**Task goal**
Reproduce exactly, from the data that follows, the line with "The width and height of the screenshot is (1568, 564).", the line with "Task: Select the SIČ parameter label", and every line that lies between them.

◆ ◆ ◆ ◆ ◆

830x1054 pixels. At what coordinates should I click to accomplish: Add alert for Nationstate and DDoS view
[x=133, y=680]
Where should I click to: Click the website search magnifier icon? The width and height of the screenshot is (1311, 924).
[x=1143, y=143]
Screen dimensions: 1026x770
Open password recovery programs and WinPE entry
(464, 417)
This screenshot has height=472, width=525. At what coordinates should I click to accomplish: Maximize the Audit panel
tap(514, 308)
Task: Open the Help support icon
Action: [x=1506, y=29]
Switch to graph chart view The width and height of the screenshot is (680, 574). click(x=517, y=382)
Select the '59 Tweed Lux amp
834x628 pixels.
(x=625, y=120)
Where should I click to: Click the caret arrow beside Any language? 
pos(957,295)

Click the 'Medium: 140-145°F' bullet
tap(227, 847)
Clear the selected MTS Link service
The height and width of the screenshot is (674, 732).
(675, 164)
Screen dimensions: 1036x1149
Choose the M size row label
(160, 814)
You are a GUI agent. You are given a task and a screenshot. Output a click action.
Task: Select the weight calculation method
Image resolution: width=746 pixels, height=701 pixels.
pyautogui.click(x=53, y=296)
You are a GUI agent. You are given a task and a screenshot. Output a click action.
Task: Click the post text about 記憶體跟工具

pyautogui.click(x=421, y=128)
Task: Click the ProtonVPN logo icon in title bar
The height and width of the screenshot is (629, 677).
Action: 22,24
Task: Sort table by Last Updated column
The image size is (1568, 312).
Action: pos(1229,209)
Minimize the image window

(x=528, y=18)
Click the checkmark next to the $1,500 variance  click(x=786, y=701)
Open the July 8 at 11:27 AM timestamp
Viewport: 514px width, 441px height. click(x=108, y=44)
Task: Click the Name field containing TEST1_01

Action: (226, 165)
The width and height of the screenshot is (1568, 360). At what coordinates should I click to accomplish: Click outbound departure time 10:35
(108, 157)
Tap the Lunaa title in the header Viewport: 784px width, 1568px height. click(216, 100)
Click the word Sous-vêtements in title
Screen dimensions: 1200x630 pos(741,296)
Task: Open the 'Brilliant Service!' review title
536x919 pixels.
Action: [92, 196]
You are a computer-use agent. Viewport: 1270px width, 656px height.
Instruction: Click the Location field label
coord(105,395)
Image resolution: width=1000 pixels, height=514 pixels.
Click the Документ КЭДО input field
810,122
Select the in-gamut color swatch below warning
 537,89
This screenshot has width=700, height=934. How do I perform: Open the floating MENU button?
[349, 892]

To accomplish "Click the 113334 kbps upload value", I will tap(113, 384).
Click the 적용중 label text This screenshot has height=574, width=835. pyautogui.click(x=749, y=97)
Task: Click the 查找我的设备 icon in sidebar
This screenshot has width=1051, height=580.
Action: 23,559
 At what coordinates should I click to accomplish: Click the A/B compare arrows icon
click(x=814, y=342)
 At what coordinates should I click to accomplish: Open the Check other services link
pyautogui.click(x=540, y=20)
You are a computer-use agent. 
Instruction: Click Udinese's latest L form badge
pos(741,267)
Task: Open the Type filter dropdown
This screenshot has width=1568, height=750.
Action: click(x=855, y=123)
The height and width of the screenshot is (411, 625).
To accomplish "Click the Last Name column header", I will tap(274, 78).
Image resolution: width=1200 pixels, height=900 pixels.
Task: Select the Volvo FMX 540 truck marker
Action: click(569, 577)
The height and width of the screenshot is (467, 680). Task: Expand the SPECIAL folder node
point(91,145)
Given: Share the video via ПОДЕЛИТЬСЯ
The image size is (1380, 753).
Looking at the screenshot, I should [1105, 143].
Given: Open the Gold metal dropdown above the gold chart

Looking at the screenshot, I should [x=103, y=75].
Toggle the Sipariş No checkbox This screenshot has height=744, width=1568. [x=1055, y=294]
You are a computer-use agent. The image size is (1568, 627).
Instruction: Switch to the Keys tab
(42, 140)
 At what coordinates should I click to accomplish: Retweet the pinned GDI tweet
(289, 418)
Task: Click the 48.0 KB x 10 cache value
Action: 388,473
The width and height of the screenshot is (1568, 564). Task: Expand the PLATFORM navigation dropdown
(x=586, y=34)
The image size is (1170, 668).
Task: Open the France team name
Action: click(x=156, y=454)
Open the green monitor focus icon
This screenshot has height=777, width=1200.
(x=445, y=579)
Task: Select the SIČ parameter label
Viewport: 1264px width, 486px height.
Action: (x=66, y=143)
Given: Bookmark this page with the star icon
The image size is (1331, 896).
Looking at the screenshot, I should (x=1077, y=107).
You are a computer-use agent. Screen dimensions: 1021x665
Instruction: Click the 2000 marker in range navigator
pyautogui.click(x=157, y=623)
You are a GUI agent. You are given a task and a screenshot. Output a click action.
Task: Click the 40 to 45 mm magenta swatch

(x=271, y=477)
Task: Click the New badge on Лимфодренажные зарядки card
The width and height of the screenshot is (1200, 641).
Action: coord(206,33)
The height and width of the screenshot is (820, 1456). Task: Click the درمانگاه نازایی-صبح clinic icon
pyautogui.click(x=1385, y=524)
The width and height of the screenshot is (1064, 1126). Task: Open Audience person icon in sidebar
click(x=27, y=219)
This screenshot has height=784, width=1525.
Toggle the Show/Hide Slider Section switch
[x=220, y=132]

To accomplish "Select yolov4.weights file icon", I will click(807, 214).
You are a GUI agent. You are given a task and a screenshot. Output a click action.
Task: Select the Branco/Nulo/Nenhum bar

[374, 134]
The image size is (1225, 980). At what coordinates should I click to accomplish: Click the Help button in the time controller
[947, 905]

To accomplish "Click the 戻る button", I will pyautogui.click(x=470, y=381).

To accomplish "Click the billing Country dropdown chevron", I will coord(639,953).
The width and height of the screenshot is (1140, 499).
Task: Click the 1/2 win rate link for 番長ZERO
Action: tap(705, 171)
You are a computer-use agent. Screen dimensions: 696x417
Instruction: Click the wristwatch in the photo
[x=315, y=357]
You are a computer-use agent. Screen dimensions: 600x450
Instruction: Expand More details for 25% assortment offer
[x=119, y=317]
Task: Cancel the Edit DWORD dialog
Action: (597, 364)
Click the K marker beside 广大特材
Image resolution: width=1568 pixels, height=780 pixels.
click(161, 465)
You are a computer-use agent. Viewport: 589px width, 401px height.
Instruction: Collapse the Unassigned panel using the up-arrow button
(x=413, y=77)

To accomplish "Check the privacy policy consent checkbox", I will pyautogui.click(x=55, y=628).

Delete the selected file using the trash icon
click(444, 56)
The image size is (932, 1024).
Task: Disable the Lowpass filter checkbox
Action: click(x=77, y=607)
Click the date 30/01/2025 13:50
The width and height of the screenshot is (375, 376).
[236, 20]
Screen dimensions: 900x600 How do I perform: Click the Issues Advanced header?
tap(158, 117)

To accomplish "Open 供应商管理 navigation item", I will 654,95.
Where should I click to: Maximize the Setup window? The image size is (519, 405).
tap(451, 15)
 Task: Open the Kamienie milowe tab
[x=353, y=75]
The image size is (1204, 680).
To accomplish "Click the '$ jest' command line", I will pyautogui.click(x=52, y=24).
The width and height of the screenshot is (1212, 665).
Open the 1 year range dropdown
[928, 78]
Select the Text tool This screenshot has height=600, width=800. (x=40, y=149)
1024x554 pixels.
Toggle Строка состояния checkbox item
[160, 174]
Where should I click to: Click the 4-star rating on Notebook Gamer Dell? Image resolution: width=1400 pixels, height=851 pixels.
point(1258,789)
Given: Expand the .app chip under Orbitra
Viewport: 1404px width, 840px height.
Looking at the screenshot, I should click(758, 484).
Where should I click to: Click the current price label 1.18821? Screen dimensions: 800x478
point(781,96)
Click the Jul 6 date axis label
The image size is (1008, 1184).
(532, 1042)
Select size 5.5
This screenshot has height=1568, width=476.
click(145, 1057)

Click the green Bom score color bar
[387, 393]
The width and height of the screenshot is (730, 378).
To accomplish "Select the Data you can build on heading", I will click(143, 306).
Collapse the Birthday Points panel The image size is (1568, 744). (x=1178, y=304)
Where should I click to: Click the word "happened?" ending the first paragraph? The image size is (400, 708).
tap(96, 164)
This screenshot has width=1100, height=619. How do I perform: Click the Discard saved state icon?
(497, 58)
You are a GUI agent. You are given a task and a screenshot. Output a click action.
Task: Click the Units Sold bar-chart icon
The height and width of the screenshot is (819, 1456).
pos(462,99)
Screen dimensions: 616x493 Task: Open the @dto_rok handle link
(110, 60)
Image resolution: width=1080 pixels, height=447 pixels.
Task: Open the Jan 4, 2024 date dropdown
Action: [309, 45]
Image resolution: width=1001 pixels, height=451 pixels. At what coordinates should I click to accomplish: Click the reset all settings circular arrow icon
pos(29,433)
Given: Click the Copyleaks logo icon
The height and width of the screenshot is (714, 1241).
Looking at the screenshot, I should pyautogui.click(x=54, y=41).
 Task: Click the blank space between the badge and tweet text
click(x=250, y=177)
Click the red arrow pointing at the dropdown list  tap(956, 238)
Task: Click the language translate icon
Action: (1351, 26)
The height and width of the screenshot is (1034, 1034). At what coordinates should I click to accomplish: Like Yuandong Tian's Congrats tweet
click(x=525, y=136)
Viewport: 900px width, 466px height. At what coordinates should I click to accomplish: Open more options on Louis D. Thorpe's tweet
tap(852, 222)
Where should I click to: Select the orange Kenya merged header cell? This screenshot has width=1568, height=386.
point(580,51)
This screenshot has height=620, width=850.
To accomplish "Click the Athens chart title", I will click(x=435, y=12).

◆ ◆ ◆ ◆ ◆

**Result for this exercise**
The width and height of the screenshot is (1568, 564). Task: Expand the PLATFORM navigation dropdown
(x=586, y=34)
The image size is (1170, 668).
Task: Open the France team name
Action: click(x=156, y=454)
Open the green monitor focus icon
This screenshot has height=777, width=1200.
(x=445, y=579)
Task: Select the SIČ parameter label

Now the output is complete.